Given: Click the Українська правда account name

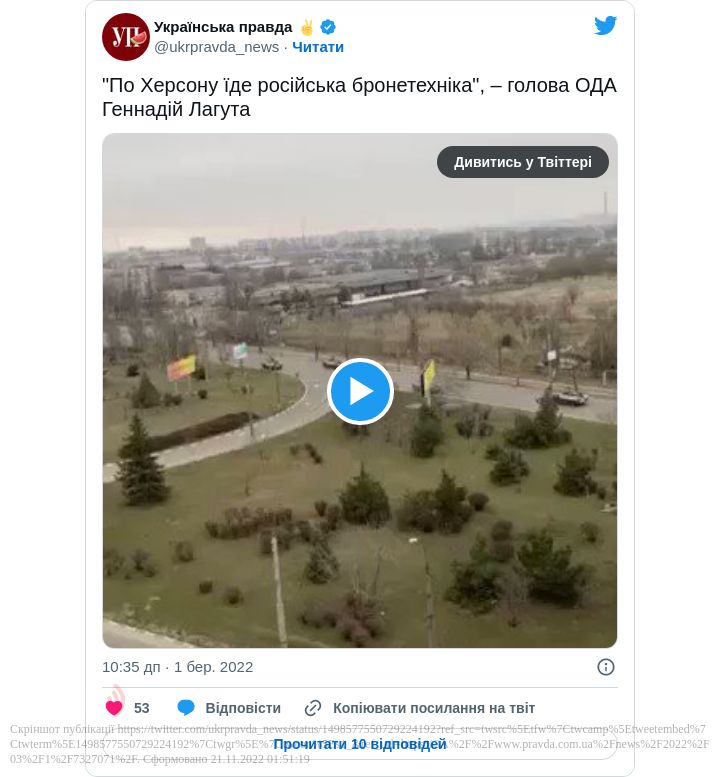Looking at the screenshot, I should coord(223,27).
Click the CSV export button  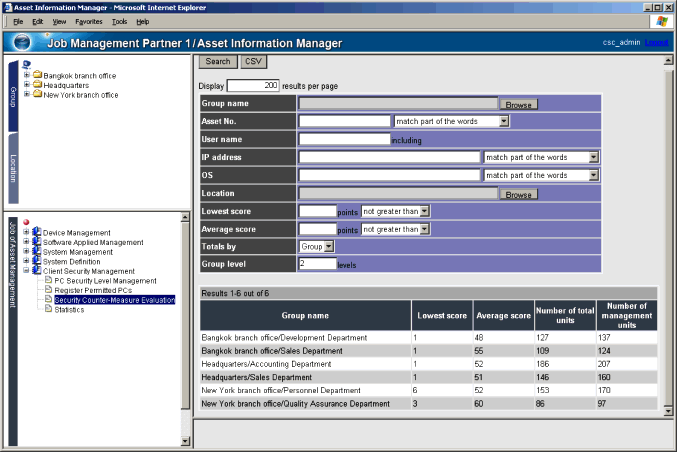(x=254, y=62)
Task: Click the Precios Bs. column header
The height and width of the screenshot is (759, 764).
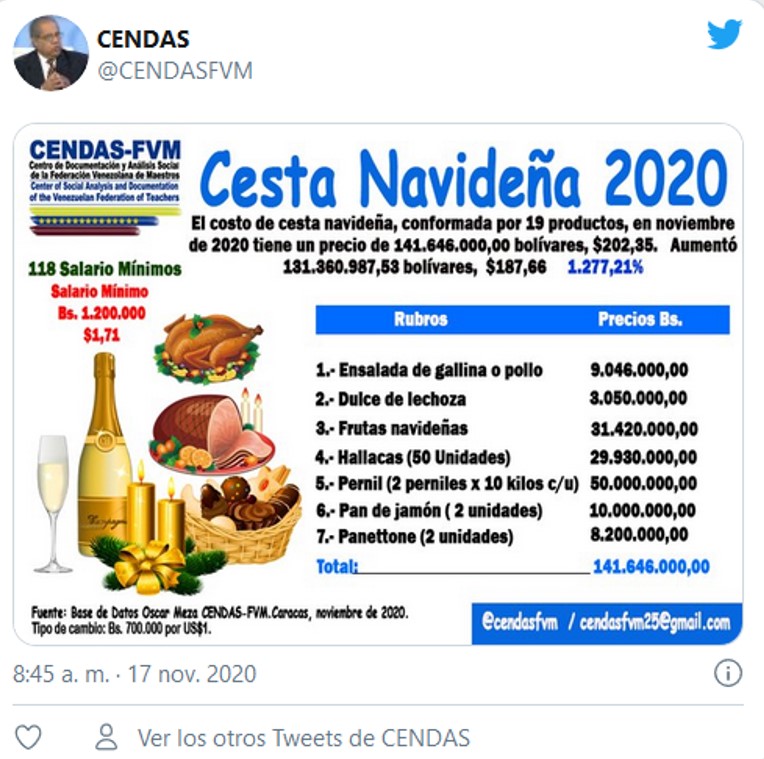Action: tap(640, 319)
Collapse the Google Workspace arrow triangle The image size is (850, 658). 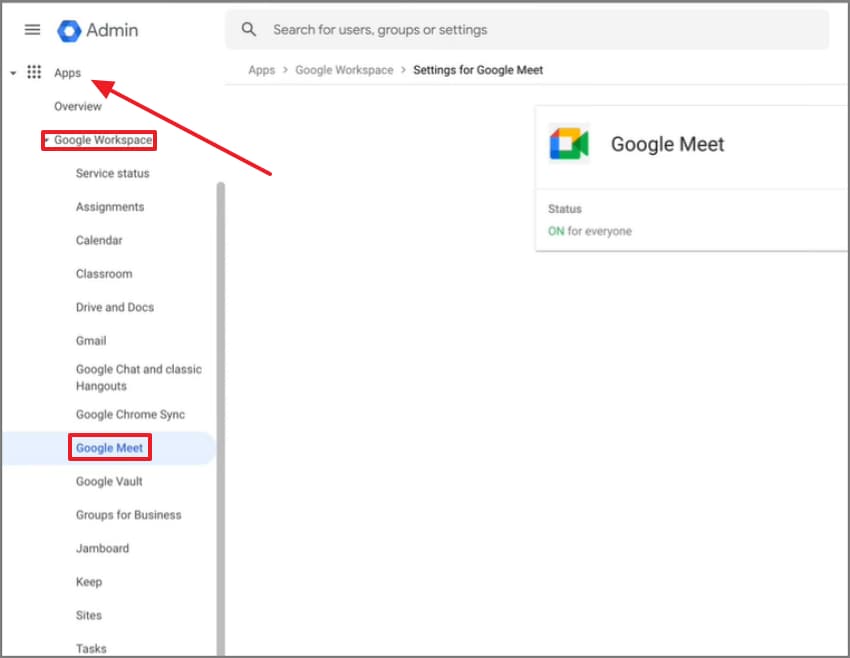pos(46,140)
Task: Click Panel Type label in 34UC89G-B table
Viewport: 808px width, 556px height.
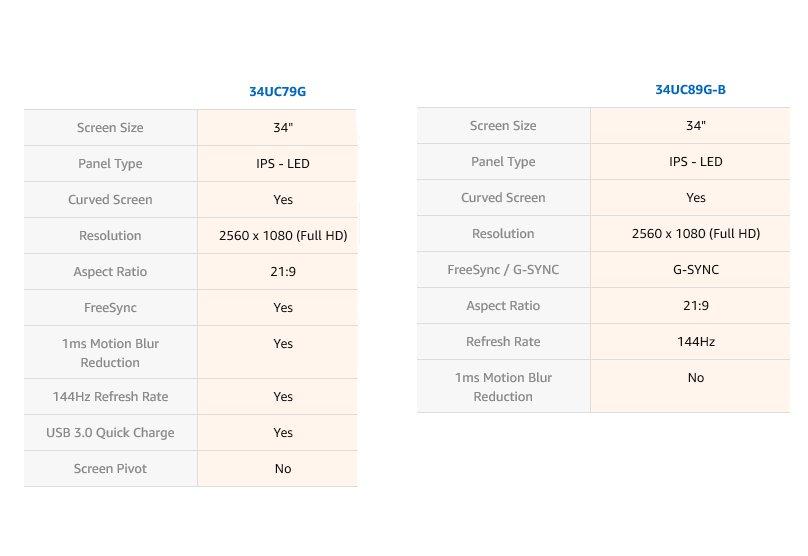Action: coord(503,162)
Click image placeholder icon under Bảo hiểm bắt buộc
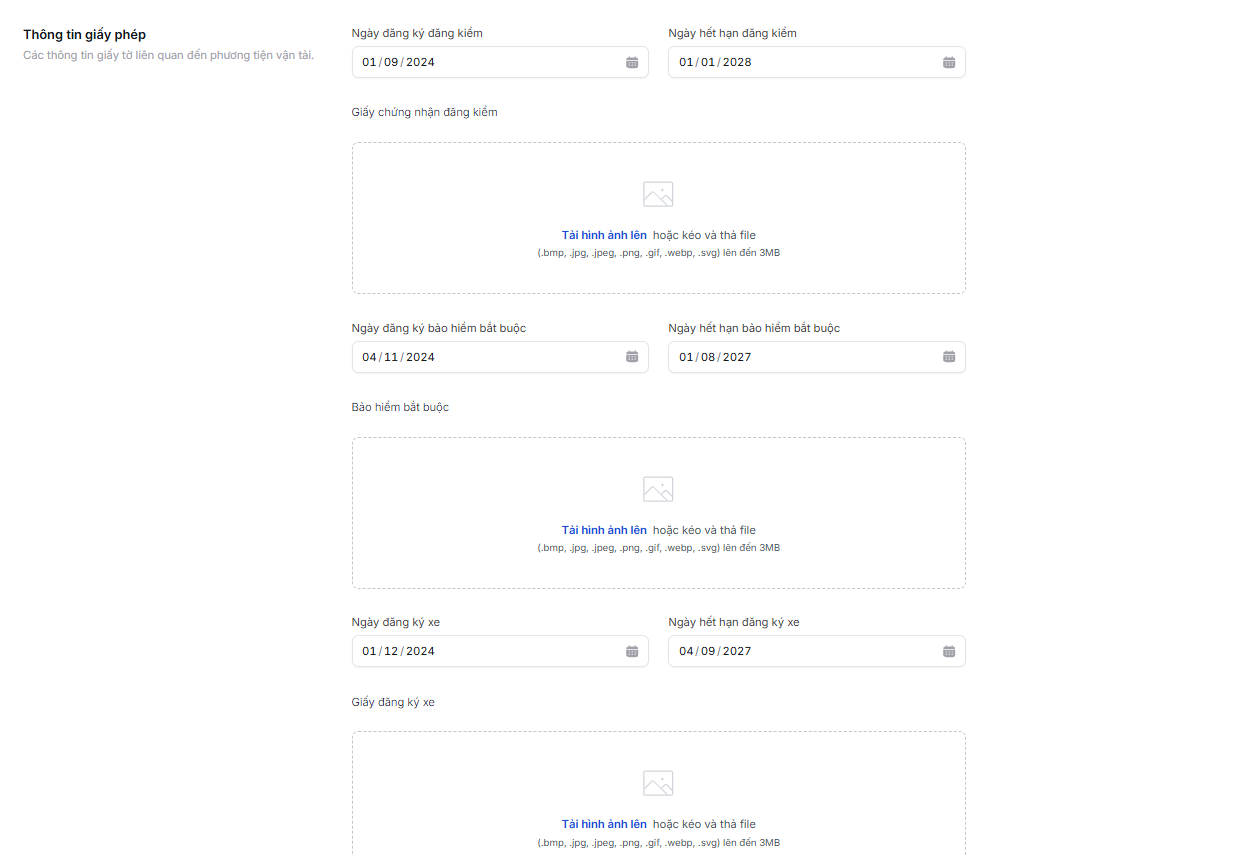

**EXERCISE BRIEF**: From the line that contains "Viewport: 808px width, 556px height." down to the last line of the material above, every line must be repeated exactly, with pictures removed and both end lines included.

**RESPONSE AREA**:
Viewport: 808px width, 556px height.
Action: coord(503,162)
Click image placeholder icon under Bảo hiểm bắt buộc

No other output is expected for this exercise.